[Stored data]
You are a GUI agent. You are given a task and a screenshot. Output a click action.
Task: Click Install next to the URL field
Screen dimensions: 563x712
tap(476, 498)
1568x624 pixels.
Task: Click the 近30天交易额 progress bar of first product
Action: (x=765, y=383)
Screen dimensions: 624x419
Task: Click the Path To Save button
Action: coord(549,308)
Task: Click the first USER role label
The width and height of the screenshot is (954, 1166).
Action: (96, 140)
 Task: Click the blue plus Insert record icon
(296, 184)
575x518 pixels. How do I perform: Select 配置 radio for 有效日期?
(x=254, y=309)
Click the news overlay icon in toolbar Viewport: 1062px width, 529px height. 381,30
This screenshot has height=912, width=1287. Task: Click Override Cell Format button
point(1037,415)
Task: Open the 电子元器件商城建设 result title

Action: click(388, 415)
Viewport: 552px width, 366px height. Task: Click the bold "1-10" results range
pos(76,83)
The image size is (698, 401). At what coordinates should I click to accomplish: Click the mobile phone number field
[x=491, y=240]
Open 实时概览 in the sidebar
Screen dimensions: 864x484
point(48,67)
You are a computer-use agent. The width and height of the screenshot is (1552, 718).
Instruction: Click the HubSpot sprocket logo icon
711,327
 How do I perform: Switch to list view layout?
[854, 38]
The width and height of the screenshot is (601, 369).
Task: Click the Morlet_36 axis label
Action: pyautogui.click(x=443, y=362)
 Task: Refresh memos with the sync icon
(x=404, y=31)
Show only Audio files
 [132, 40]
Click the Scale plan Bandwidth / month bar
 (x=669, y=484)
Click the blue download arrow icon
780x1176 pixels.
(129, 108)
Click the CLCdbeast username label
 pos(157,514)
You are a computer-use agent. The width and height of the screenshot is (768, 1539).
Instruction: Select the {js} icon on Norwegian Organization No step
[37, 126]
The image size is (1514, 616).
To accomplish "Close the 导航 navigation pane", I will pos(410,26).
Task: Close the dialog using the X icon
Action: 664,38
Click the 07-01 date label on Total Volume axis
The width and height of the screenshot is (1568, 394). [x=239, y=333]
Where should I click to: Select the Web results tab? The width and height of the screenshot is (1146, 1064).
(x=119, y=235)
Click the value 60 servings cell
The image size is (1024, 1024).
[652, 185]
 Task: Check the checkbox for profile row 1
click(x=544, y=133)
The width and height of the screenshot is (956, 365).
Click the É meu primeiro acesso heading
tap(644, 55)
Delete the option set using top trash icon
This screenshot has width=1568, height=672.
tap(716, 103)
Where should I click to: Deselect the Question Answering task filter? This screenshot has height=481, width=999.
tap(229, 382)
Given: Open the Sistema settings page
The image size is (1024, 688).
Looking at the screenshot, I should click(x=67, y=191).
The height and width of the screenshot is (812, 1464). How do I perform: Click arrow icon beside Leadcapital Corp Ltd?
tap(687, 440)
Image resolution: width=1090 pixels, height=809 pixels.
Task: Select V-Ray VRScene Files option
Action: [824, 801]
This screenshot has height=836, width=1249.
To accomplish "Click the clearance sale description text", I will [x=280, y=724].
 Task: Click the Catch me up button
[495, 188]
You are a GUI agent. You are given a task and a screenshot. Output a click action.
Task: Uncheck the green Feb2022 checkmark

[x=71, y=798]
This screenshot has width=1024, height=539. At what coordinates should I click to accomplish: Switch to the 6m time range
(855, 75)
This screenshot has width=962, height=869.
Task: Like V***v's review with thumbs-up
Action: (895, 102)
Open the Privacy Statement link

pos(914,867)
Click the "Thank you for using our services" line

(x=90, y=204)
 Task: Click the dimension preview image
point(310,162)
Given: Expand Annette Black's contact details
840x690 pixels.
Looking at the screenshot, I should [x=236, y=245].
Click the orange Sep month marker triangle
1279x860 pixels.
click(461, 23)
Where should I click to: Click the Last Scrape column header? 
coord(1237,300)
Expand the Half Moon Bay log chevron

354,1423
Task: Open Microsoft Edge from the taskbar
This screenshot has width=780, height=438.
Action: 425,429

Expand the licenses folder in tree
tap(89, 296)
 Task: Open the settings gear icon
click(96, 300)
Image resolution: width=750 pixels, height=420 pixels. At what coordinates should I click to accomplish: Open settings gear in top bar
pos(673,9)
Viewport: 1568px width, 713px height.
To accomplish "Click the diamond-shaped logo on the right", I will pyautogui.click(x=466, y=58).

• _ACTION ITEM_
Repeat the whole of the data verbatim, as it reads above.

• _TASK RESPONSE_
You are a GUI agent. You are given a task and a screenshot. Output a click action.
Task: Click Install next to the URL field
Screen dimensions: 563x712
tap(476, 498)
1568x624 pixels.
Task: Click the 近30天交易额 progress bar of first product
Action: (x=765, y=383)
Screen dimensions: 624x419
Task: Click the Path To Save button
Action: coord(549,308)
Task: Click the first USER role label
The width and height of the screenshot is (954, 1166).
Action: (96, 140)
 Task: Click the blue plus Insert record icon
(296, 184)
575x518 pixels. How do I perform: Select 配置 radio for 有效日期?
(x=254, y=309)
Click the news overlay icon in toolbar Viewport: 1062px width, 529px height. 381,30
This screenshot has height=912, width=1287. Task: Click Override Cell Format button
point(1037,415)
Task: Open the 电子元器件商城建设 result title

Action: click(388, 415)
Viewport: 552px width, 366px height. Task: Click the bold "1-10" results range
pos(76,83)
The image size is (698, 401). At what coordinates should I click to accomplish: Click the mobile phone number field
[x=491, y=240]
Open 实时概览 in the sidebar
Screen dimensions: 864x484
point(48,67)
You are a computer-use agent. The width and height of the screenshot is (1552, 718).
Instruction: Click the HubSpot sprocket logo icon
711,327
 How do I perform: Switch to list view layout?
[854, 38]
The width and height of the screenshot is (601, 369).
Task: Click the Morlet_36 axis label
Action: pyautogui.click(x=443, y=362)
 Task: Refresh memos with the sync icon
(x=404, y=31)
Show only Audio files
 [132, 40]
Click the Scale plan Bandwidth / month bar
 (x=669, y=484)
Click the blue download arrow icon
780x1176 pixels.
(129, 108)
Click the CLCdbeast username label
 pos(157,514)
You are a computer-use agent. The width and height of the screenshot is (768, 1539).
Instruction: Select the {js} icon on Norwegian Organization No step
[37, 126]
The image size is (1514, 616).
To accomplish "Close the 导航 navigation pane", I will pos(410,26).
Task: Close the dialog using the X icon
Action: 664,38
Click the 07-01 date label on Total Volume axis
The width and height of the screenshot is (1568, 394). [x=239, y=333]
Where should I click to: Select the Web results tab? The width and height of the screenshot is (1146, 1064).
(x=119, y=235)
Click the value 60 servings cell
The image size is (1024, 1024).
[652, 185]
 Task: Check the checkbox for profile row 1
click(x=544, y=133)
The width and height of the screenshot is (956, 365).
Click the É meu primeiro acesso heading
tap(644, 55)
Delete the option set using top trash icon
This screenshot has width=1568, height=672.
tap(716, 103)
Where should I click to: Deselect the Question Answering task filter? This screenshot has height=481, width=999.
tap(229, 382)
Given: Open the Sistema settings page
The image size is (1024, 688).
Looking at the screenshot, I should click(x=67, y=191).
The height and width of the screenshot is (812, 1464). How do I perform: Click arrow icon beside Leadcapital Corp Ltd?
tap(687, 440)
Image resolution: width=1090 pixels, height=809 pixels.
Task: Select V-Ray VRScene Files option
Action: [824, 801]
This screenshot has height=836, width=1249.
To accomplish "Click the clearance sale description text", I will [x=280, y=724].
 Task: Click the Catch me up button
[495, 188]
You are a GUI agent. You are given a task and a screenshot. Output a click action.
Task: Uncheck the green Feb2022 checkmark

[x=71, y=798]
This screenshot has width=1024, height=539. At what coordinates should I click to accomplish: Switch to the 6m time range
(855, 75)
This screenshot has width=962, height=869.
Task: Like V***v's review with thumbs-up
Action: (895, 102)
Open the Privacy Statement link

pos(914,867)
Click the "Thank you for using our services" line

(x=90, y=204)
 Task: Click the dimension preview image
point(310,162)
Given: Expand Annette Black's contact details
840x690 pixels.
Looking at the screenshot, I should [x=236, y=245].
Click the orange Sep month marker triangle
1279x860 pixels.
click(461, 23)
Where should I click to: Click the Last Scrape column header? 
coord(1237,300)
Expand the Half Moon Bay log chevron

354,1423
Task: Open Microsoft Edge from the taskbar
This screenshot has width=780, height=438.
Action: 425,429

Expand the licenses folder in tree
tap(89, 296)
 Task: Open the settings gear icon
click(96, 300)
Image resolution: width=750 pixels, height=420 pixels. At what coordinates should I click to accomplish: Open settings gear in top bar
pos(673,9)
Viewport: 1568px width, 713px height.
To accomplish "Click the diamond-shaped logo on the right", I will pyautogui.click(x=466, y=58).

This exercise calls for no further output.